Vicki Posted Thu 24th of October, 2013 13:03:43 PM
I code for a pathology lab, recently we are getting denials when we bill "87621" with dx code "795.05" as service not covered with diagnosis and as provider responsibility, is this not the correct code to use when patient goes in for screening pap and patient has abnormal pap smear result and as a result of abnormal pap HPV testing is ordered?
SuperCoder Answered Thu 24th of October, 2013 17:36:02 PM
Labs commonly carry out the human papilloma virus (HPV) screen by amplified probe technique, and assuming that’s the method you use, you should code the initial high-risk HPV screen as 87621 (Infectious agent detection by nucleic acid (DNA or RNA); papillomavirus, human, amplified probe technique). When the results are positive and the lab subsequently uses the same technique for HPV typing for genotypes 16 and 18, report an additional unit of 87621.
Watch diagnoses: The patient’s record must demonstrate medical necessity for these tests. Typically Pap screens results such as 795.01 (Papanicolaou smear of cervix with atypical squamous cells of undetermined significance [ASCUS]) indicate the need for high-risk HPV screening. Similarly, you might expect a positive HPV screen, such as 795.05 (Cervical high risk human papillomavirus [HPV] DNA test positive) to demonstrate medical necessity for performing the HPV typing.

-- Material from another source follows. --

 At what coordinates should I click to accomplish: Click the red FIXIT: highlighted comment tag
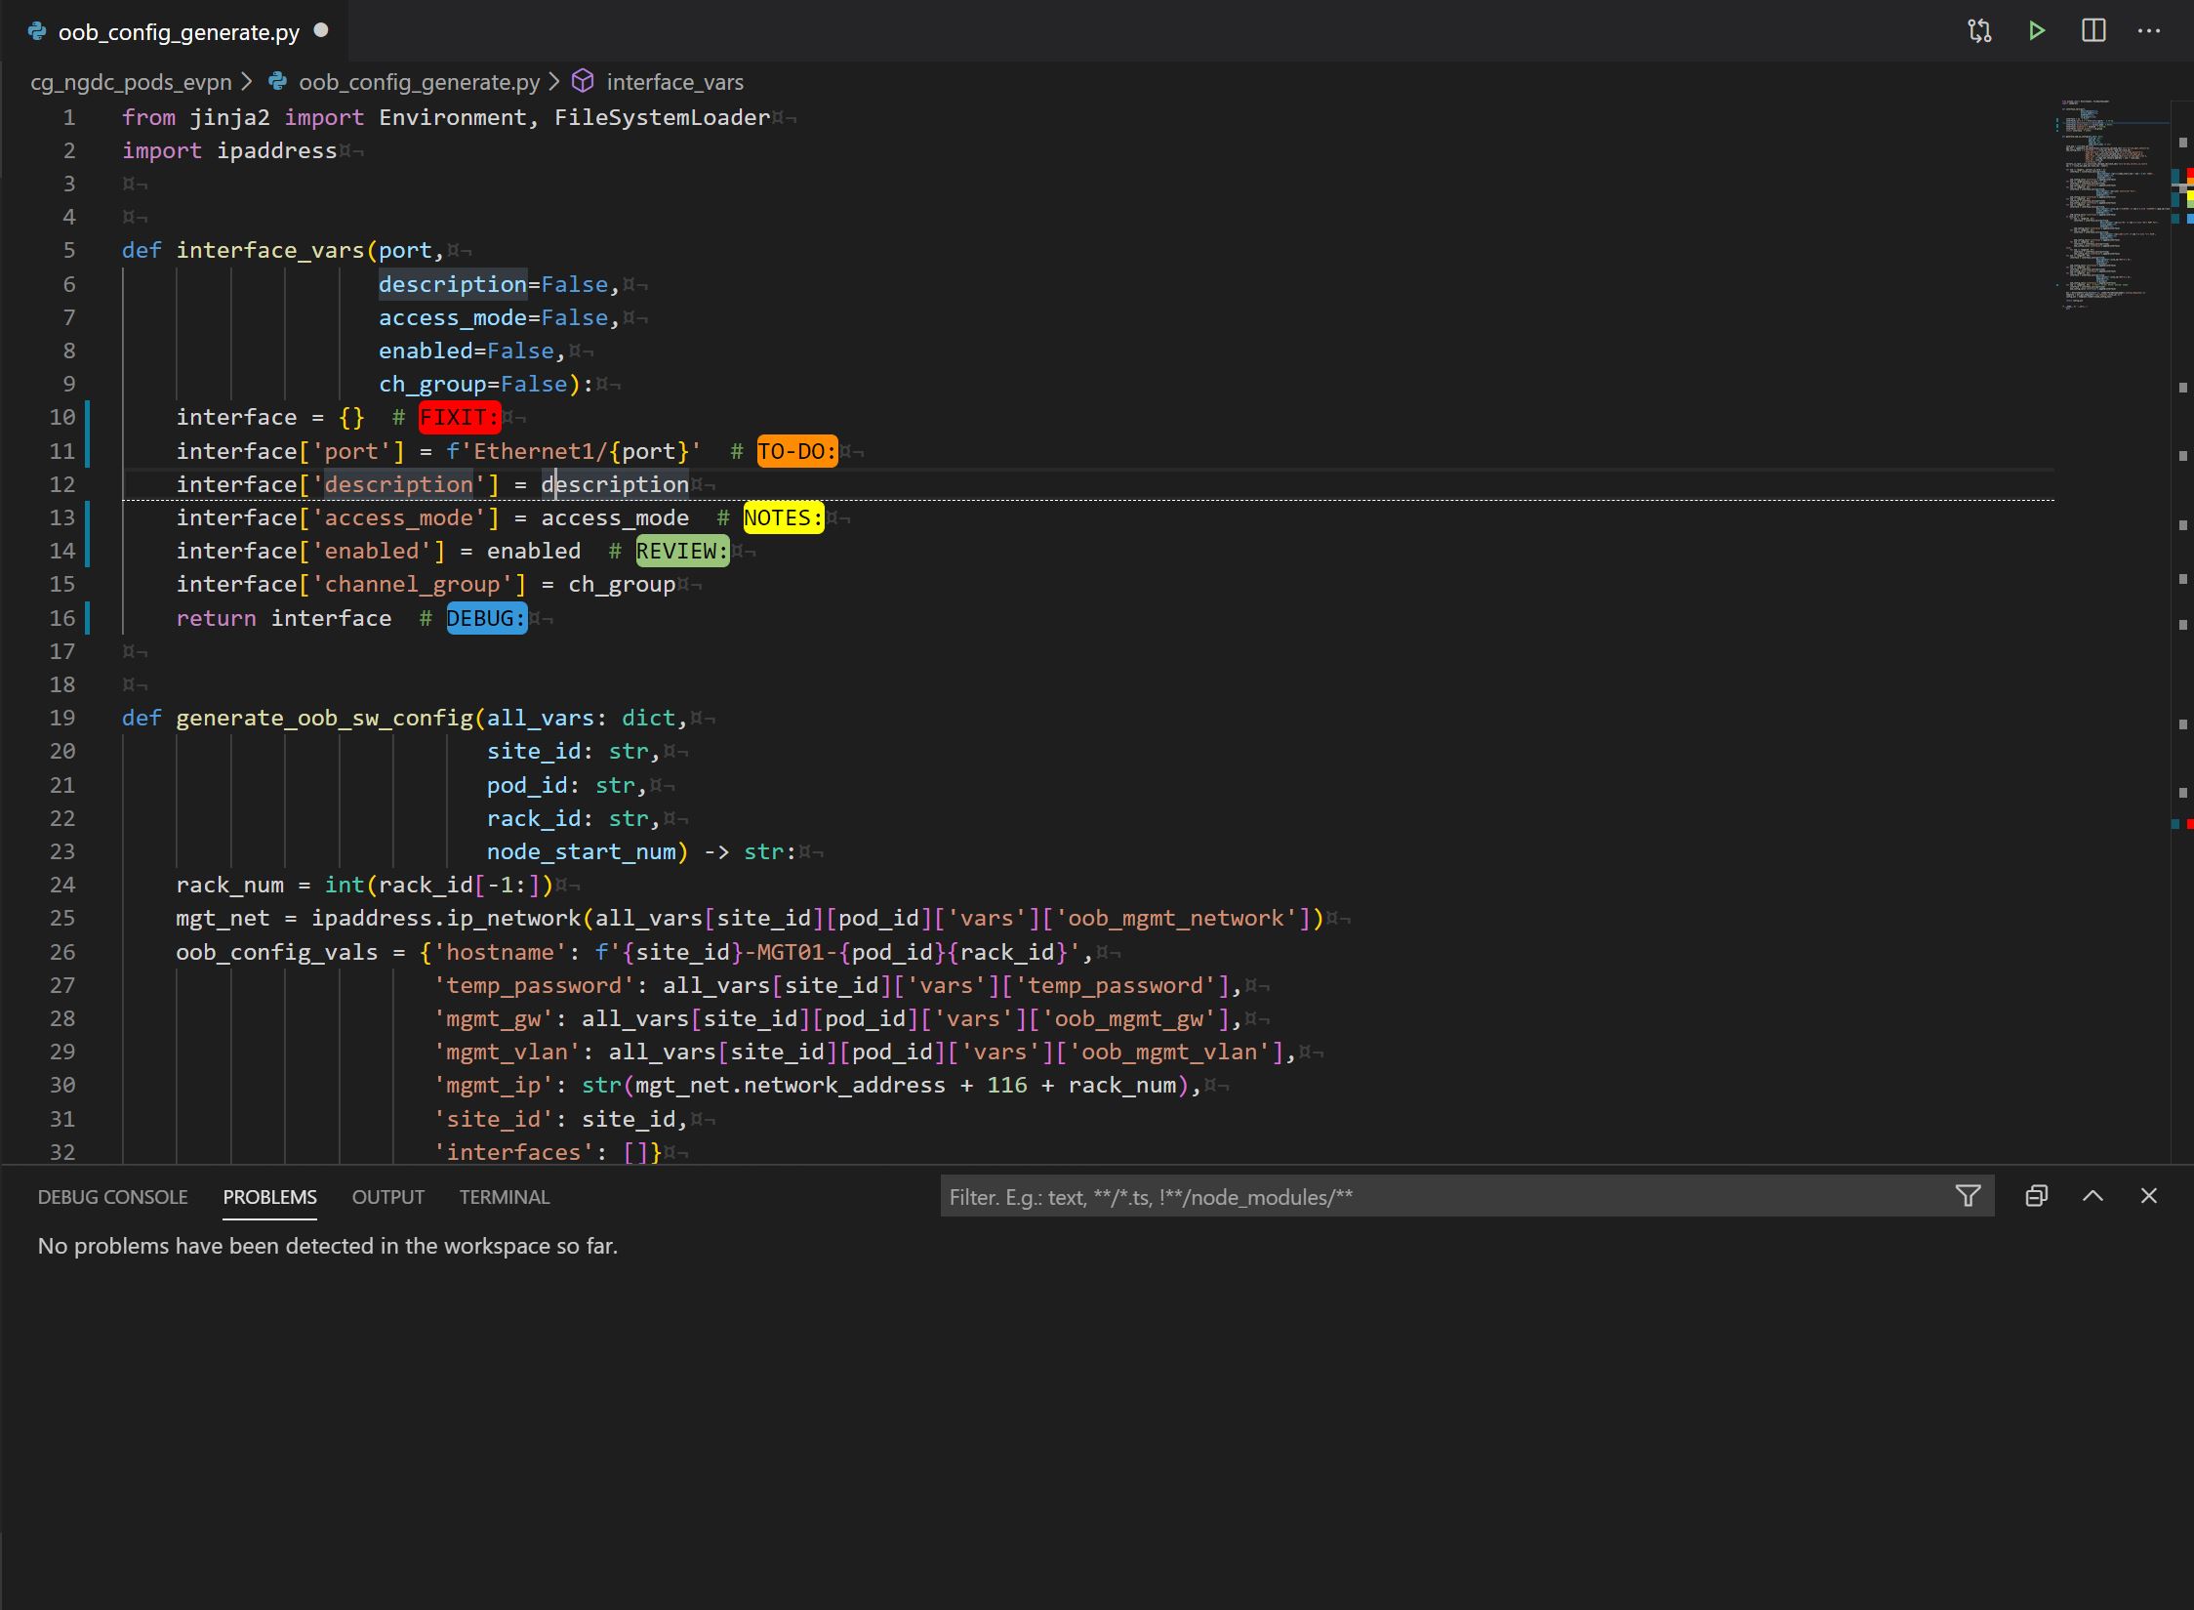459,418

Typical high-risk HPV screening tests check for certain genotypes such as 16, 18, 31, 33, 35, 45, 51, 52, etc., which are associated with cervical lesions and cancer. A large number of cervical cancer cases may involve HPV type 16 (50-55 percent) or HPV type 18 (15-20 percent). Knowing the patient’s HPV 16 and 18 status may aid in patient prognosis, as well as evaluating the use of the HPV vaccine, which is derived from HPV types 16 and 18.
Check modifier: Some payers may want you to report the second 87621 with modifier 91 (Repeat clinical diagnostic laboratory test) rather than using units (87621 x 2).